Hi, I am using AWS parallel cluster for implementation of NVDIA’s bionemo framework ( GitHub - aws-samples/awsome-distributed-training: Collection of best practices, reference architectures, model training examples and utilities to train large models on AWS.). When I try to pretrain the ESM-1nv model, the training happens only for one epoch and stops no matter what the training parameter we are providing.
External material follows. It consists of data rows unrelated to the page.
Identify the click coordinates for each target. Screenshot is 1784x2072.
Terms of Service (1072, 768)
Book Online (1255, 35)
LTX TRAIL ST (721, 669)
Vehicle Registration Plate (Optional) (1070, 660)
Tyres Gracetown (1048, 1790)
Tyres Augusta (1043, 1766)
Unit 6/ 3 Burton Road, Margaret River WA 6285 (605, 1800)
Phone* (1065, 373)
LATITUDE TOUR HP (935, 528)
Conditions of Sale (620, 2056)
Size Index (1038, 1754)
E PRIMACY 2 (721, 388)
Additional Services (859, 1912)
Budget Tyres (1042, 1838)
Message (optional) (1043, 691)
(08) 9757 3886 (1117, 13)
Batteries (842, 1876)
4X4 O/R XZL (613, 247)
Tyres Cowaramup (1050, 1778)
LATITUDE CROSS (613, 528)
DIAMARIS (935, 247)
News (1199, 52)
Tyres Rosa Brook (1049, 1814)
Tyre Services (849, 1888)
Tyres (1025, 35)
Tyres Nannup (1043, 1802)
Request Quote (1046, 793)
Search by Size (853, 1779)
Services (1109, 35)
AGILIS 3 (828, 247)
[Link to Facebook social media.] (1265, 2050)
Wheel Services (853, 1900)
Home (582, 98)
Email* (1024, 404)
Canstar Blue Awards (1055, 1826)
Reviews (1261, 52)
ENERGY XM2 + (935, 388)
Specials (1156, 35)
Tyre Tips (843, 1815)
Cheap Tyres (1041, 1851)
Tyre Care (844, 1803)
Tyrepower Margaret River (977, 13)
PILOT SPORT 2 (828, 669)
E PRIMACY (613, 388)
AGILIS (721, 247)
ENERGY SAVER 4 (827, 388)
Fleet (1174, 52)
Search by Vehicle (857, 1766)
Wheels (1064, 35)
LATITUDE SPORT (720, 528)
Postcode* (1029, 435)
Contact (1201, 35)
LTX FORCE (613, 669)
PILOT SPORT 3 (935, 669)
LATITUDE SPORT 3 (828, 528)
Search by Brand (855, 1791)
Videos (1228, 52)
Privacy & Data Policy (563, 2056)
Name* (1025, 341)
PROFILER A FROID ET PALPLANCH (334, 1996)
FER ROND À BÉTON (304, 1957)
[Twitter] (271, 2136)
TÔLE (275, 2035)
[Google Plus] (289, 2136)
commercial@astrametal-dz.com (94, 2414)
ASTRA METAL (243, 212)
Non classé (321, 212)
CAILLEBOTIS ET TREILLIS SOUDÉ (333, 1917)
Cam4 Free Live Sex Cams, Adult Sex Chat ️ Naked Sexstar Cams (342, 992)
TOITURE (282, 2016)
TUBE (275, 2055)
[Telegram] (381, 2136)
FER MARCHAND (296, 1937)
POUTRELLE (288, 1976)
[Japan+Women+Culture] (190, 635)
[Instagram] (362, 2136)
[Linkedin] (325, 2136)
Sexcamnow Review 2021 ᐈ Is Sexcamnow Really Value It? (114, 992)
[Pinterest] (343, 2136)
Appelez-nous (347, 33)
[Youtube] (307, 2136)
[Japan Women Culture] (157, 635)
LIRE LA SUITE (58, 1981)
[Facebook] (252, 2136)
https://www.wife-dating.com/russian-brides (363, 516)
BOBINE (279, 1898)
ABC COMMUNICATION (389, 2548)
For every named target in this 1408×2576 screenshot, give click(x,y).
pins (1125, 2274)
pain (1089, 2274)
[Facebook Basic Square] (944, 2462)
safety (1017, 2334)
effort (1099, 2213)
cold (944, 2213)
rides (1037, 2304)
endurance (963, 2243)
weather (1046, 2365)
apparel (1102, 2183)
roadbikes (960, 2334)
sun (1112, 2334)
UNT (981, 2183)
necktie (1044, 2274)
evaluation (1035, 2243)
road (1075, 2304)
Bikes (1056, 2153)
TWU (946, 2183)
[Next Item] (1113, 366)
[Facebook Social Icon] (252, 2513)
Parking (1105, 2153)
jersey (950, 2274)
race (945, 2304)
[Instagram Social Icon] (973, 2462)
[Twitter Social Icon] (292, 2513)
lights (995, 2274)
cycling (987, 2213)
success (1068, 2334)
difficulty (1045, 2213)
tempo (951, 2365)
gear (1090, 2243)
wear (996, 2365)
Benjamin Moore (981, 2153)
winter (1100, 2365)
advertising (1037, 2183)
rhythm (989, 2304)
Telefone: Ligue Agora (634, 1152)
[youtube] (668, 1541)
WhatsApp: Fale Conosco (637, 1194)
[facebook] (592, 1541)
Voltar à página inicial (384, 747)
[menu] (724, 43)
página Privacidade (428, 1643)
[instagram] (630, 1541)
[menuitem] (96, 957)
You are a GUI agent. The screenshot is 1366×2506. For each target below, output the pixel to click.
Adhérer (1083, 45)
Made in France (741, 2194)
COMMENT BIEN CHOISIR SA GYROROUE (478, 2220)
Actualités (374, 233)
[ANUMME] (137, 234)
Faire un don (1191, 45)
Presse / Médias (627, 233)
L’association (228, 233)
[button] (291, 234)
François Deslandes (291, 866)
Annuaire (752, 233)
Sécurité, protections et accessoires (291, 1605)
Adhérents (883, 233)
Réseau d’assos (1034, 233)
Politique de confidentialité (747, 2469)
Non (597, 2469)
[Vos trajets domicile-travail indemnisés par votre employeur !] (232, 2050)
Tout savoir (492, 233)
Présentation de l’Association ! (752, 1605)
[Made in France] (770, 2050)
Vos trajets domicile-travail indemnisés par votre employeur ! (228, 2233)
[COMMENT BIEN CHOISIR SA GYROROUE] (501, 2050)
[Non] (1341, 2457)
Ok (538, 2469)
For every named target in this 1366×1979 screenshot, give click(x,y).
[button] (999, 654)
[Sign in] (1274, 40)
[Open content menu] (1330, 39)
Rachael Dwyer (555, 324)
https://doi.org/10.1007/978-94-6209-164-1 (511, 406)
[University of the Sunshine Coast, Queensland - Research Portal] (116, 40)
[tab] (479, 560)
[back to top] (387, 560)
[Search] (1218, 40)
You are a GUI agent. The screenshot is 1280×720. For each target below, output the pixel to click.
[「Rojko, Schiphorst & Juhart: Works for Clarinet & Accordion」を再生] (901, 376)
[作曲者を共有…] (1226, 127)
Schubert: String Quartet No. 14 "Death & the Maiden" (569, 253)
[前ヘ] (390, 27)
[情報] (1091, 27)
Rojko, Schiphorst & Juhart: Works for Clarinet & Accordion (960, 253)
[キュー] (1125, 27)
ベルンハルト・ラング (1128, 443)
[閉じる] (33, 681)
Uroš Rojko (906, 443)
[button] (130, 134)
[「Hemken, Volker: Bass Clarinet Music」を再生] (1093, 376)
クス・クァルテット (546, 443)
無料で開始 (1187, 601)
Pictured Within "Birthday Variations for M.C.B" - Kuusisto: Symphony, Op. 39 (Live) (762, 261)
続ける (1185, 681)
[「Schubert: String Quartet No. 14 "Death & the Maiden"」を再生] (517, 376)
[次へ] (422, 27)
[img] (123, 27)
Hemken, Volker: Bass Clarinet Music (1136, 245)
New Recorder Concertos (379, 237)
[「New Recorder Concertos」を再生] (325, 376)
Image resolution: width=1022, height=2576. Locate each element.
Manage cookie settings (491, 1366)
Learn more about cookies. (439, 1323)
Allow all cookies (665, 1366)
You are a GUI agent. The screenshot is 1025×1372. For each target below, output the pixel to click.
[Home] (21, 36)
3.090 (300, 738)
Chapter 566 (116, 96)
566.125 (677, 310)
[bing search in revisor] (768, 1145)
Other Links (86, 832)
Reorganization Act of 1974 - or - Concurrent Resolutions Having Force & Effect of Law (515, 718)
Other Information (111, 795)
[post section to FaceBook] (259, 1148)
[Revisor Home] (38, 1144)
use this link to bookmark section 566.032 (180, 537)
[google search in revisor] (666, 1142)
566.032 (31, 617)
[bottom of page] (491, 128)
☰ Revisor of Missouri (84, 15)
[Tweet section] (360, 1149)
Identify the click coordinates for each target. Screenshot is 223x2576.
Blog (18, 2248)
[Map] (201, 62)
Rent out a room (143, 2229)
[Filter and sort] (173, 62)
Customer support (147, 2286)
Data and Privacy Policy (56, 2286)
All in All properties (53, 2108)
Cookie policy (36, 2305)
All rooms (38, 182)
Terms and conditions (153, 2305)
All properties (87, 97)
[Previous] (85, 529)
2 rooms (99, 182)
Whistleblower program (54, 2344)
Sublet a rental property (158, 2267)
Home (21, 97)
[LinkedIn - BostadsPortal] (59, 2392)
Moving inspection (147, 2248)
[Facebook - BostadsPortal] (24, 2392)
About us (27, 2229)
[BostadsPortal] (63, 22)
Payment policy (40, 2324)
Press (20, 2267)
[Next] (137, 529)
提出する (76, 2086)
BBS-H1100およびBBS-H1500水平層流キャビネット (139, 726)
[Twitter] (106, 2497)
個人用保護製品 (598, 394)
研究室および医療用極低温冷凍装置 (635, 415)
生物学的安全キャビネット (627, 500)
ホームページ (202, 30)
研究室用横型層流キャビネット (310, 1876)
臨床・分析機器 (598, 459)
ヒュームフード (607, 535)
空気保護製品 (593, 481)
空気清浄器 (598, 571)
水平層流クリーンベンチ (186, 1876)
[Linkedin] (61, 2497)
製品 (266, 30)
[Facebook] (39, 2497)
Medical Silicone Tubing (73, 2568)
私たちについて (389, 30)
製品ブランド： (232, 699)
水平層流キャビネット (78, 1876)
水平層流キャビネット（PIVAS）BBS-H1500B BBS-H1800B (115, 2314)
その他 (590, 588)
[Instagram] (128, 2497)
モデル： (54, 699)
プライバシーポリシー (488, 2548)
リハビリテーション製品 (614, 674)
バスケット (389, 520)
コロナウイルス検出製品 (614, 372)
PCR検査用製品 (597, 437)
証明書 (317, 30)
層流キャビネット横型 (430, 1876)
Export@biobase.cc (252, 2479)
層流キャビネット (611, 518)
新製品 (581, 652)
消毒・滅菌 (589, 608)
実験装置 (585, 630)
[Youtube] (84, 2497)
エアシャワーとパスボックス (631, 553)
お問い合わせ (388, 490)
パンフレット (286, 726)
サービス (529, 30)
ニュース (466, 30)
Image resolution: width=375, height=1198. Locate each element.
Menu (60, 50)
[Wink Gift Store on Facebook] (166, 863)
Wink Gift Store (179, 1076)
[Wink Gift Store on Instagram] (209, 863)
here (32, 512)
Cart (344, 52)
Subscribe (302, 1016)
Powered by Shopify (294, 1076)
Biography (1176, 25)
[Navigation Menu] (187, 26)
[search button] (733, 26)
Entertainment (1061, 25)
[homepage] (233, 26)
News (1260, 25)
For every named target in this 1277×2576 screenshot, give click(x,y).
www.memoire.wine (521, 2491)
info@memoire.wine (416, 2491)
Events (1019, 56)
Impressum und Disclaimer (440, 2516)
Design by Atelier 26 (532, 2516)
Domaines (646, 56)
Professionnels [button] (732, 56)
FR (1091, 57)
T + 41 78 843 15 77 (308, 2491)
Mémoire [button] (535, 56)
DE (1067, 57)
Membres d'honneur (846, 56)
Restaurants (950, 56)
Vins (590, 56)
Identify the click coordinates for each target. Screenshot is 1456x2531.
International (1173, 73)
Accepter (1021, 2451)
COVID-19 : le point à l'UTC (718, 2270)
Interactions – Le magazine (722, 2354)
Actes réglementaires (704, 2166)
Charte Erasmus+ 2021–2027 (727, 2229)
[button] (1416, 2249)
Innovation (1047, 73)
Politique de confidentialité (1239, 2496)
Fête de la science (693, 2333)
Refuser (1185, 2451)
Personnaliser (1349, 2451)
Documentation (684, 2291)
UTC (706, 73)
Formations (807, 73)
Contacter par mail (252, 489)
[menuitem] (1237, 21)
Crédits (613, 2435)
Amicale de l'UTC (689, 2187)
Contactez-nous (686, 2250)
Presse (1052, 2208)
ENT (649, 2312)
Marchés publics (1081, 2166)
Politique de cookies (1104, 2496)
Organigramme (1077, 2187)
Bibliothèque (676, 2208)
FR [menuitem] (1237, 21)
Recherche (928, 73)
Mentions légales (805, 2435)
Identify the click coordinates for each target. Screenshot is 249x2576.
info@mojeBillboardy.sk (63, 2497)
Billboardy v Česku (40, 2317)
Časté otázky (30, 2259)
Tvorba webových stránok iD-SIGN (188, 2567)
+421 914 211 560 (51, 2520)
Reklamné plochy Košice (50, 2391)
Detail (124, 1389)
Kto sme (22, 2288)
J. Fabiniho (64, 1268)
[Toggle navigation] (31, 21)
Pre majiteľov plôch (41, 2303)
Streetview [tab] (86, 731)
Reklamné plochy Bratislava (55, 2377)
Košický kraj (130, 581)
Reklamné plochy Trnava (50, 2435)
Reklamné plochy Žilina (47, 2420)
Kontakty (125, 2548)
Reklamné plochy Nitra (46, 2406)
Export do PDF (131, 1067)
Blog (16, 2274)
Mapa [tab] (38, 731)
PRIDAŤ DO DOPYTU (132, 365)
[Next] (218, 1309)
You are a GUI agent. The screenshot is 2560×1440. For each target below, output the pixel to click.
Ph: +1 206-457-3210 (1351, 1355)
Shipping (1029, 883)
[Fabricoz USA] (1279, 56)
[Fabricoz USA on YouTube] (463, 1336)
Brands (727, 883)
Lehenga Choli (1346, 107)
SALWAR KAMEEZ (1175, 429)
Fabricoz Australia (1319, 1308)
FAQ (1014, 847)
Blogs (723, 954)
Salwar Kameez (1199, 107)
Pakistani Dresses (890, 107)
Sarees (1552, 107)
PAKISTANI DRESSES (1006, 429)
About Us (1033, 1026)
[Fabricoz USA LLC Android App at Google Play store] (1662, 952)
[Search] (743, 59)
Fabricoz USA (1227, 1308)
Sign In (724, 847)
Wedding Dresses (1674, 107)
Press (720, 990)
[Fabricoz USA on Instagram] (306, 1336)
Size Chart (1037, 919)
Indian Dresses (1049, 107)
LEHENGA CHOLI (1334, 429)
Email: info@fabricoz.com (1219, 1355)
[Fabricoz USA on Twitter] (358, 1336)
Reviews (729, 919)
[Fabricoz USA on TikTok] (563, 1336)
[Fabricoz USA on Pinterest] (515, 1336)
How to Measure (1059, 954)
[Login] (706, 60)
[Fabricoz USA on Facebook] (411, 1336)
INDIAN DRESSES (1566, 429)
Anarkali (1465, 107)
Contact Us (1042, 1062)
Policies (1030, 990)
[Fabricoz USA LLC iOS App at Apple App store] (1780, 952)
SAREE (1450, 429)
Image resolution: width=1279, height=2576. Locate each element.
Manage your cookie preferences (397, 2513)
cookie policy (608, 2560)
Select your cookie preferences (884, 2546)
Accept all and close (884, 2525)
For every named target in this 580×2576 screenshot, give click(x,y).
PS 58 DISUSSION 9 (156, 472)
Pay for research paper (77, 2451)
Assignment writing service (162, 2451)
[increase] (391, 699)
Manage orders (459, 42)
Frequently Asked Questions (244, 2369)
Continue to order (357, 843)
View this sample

I attach the trainer configuration and output for reference:
Output:
Trainer configuration in output file:
0: trainer:
0: devices: 1
0: num_nodes: 1
0: accelerator: gpu
0: precision: 16-mixed
0: logger: false
0: enable_checkpointing: false
0: use_distributed_sampler: false
0: max_epochs: 10
0: max_steps: 100
0: log_every_n_steps: 10
0: val_check_interval: 50
0: limit_val_batches: 50
0: limit_test_batches: 500
0: accumulate_grad_batches: 1
0: gradient_clip_val: 1.0
0: benchmark: false
0: min_epochs: 2
Trainer configuration in base_config.yaml:trainer:
devices: 1 # number of GPUs or CPUs
num_nodes: 1
accelerator: gpu #gpu or cpu
precision: 16-mixed # 16-mixed, bf16-mixed or 32
logger: False # logger is provided by NeMo exp_manager
enable_checkpointing: False # checkpointing is done by NeMo exp_manager
use_distributed_sampler: False # use NeMo Megatron samplers
max_epochs: 10 # # use max_steps instead with NeMo Megatron model
max_steps: 1000 # consumed_samples = global_step * micro_batch_size * data_parallel_size * accumulate_grad_batches
log_every_n_steps: 10 # number of interations between logging
val_check_interval: 1500
limit_val_batches: 50 # number of batches in validation step, use fraction for fraction of data, 0 to disable
limit_test_batches: 500 # number of batches in test step, use fraction for fraction of data, 0 to disable
accumulate_grad_batches: 1
gradient_clip_val: 1.0
benchmark: False